What the task requires
Using the string "beside" as the key, pull each matching line out of the records below.
───── Material to process
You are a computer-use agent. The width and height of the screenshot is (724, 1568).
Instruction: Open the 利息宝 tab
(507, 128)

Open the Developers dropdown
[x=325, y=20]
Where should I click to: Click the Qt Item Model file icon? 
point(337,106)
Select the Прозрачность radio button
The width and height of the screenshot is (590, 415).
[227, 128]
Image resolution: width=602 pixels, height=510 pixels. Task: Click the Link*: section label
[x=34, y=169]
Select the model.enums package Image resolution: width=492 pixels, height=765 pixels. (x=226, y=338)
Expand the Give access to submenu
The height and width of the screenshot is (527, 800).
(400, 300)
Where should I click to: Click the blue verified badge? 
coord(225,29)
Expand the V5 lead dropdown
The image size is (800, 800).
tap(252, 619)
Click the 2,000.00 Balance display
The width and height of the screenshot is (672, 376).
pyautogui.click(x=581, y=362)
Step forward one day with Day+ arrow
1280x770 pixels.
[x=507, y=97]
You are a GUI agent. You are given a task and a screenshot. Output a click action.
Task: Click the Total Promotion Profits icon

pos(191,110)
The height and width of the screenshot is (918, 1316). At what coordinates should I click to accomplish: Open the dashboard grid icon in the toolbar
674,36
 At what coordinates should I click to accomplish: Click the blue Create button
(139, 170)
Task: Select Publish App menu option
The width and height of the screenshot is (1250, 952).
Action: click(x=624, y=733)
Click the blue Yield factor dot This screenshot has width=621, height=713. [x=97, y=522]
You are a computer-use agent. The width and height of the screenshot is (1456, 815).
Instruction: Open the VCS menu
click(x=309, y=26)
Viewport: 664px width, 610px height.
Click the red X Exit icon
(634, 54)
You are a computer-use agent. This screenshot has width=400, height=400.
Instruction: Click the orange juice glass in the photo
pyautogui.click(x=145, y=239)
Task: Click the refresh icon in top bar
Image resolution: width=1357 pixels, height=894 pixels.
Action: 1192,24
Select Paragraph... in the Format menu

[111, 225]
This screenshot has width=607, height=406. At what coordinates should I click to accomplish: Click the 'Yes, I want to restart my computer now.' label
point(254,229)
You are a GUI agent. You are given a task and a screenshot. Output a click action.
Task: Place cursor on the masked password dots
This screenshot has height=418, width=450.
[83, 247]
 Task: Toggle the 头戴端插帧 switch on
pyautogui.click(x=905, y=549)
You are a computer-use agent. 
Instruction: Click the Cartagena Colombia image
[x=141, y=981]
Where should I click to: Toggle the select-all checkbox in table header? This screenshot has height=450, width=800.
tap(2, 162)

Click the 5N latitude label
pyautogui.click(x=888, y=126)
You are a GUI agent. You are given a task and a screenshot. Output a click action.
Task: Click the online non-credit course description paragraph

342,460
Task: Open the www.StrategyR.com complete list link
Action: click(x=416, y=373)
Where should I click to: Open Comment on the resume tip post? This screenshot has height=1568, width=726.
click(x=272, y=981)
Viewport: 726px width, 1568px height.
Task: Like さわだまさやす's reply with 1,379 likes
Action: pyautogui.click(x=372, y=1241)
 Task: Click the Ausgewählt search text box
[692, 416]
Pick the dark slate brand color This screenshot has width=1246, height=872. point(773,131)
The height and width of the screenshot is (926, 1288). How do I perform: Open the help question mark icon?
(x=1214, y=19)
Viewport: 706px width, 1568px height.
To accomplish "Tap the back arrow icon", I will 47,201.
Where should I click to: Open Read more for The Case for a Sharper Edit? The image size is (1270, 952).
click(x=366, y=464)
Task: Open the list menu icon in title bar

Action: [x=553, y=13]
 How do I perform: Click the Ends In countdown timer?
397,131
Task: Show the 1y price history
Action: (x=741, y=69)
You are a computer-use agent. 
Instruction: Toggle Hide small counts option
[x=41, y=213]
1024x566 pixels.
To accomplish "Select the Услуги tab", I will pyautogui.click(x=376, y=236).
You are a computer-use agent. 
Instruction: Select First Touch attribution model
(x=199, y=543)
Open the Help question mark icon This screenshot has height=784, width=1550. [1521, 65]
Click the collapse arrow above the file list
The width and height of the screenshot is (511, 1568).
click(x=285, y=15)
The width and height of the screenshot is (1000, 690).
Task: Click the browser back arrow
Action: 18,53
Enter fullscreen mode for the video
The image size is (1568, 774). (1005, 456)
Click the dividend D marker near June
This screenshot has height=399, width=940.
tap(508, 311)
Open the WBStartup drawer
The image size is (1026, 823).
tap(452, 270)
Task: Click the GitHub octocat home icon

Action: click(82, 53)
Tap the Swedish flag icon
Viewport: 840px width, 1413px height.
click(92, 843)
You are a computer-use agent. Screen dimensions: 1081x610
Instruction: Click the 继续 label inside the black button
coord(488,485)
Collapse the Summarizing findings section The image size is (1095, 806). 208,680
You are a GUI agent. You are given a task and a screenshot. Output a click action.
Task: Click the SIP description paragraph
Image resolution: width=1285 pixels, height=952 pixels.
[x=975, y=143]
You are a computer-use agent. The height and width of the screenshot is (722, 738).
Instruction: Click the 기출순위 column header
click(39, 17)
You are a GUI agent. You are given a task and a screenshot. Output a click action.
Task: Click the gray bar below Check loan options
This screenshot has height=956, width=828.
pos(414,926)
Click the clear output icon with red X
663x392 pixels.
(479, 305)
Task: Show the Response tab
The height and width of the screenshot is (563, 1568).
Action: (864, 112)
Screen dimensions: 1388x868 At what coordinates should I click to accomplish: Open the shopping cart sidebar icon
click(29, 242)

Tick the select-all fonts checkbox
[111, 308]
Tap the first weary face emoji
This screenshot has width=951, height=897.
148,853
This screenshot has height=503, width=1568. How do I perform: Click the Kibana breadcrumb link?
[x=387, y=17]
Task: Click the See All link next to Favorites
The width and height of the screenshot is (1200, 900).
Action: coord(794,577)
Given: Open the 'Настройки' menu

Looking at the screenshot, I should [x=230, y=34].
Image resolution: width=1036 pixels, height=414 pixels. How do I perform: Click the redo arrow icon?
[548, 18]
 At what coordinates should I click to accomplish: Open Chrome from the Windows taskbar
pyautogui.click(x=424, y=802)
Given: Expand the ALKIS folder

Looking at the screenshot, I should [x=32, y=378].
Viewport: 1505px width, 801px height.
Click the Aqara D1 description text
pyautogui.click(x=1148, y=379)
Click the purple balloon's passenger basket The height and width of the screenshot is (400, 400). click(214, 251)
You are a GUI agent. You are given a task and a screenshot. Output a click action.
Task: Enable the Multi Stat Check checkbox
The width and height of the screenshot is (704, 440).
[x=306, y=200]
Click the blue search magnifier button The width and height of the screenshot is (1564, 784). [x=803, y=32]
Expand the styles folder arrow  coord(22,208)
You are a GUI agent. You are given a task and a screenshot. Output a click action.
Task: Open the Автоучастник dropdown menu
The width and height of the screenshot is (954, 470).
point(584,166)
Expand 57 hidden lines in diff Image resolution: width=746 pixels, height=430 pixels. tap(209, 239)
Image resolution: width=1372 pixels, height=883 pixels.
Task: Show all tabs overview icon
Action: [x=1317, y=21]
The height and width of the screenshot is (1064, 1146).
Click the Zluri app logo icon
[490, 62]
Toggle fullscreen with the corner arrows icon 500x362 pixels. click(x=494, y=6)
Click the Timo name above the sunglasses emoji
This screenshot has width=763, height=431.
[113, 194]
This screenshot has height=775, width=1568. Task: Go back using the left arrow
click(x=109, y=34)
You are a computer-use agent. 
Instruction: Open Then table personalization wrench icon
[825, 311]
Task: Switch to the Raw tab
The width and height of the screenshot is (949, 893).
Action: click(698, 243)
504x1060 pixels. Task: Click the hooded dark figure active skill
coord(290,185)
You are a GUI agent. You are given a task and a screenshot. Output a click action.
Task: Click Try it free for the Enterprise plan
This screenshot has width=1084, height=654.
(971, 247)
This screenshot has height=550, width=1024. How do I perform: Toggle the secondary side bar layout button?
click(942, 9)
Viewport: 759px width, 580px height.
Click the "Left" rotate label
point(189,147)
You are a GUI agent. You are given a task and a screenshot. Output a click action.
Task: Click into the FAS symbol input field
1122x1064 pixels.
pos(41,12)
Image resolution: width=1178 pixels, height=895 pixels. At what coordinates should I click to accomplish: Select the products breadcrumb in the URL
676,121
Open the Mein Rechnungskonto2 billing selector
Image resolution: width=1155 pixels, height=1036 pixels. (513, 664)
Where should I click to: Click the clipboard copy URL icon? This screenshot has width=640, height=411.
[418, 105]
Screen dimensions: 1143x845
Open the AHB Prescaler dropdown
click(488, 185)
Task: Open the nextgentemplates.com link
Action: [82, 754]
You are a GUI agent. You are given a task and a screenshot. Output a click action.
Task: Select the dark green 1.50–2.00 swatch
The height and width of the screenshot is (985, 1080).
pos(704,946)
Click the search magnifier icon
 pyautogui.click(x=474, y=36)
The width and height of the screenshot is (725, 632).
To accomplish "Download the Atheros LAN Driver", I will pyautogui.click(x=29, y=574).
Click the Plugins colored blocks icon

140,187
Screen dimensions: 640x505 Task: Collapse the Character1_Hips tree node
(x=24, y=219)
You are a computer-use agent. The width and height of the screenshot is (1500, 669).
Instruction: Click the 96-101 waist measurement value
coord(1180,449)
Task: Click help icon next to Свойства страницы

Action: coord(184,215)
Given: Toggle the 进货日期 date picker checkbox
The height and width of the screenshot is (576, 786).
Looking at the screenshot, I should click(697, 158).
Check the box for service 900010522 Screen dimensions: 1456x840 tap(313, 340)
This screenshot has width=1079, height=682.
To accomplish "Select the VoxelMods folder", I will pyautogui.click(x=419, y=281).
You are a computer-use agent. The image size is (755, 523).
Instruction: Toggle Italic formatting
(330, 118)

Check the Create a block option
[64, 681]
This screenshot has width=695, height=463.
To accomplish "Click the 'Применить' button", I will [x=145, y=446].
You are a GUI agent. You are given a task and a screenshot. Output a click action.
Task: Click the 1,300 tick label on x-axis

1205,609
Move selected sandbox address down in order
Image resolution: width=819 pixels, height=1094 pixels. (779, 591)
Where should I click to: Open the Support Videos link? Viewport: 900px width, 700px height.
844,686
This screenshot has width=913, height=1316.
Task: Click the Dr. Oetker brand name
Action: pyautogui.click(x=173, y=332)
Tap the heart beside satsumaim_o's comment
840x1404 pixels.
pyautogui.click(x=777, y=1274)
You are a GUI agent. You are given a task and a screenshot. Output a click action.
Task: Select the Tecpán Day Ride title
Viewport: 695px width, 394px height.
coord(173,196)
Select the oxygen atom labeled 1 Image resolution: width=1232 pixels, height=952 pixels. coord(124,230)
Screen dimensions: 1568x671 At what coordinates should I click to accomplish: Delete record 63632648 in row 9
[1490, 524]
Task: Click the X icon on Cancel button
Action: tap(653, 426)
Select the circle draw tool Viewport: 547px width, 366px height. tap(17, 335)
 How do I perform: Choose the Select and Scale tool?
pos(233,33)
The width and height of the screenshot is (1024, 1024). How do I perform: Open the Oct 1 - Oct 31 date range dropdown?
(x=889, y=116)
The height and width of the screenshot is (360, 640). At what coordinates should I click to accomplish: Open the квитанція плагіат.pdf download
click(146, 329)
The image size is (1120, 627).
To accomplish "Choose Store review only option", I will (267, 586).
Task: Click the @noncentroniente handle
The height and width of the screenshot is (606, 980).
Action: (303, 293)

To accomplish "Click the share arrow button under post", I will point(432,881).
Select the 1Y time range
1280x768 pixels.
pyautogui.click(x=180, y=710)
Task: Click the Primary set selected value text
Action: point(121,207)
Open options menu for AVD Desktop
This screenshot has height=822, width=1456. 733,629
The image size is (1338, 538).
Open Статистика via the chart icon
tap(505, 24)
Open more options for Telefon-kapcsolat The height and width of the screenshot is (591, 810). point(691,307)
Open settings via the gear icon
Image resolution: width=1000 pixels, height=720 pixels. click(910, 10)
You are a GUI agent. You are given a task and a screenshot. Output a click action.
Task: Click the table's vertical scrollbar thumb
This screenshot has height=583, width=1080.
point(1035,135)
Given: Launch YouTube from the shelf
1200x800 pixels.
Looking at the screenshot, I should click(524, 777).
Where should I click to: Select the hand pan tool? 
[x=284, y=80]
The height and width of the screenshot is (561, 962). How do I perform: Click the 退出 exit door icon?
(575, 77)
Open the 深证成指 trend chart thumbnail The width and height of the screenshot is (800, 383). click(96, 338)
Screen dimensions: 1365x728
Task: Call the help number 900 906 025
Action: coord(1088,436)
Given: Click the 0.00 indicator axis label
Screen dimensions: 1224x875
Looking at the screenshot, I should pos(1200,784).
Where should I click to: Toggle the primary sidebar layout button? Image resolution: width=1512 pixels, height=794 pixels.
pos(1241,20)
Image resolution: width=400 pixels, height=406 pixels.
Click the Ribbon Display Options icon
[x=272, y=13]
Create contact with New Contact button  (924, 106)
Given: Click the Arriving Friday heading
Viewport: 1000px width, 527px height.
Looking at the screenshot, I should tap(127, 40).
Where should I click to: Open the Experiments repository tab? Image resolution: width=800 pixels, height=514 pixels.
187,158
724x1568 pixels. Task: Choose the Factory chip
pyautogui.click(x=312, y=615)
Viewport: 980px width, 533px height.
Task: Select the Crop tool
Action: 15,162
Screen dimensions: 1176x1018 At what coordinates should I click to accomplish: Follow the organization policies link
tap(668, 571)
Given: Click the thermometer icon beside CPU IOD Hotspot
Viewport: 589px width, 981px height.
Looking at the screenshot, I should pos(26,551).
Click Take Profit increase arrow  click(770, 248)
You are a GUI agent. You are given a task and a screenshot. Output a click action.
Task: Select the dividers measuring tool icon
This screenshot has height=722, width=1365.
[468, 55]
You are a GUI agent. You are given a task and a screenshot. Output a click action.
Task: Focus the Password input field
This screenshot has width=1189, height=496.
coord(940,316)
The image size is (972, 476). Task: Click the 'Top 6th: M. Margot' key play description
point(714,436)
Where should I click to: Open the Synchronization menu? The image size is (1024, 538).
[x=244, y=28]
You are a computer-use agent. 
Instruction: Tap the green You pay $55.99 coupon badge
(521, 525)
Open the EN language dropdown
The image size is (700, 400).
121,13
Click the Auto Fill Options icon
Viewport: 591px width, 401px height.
──────────
Answer to this exercise
Tap the heart beside satsumaim_o's comment
Given: Click the thermometer icon beside CPU IOD Hotspot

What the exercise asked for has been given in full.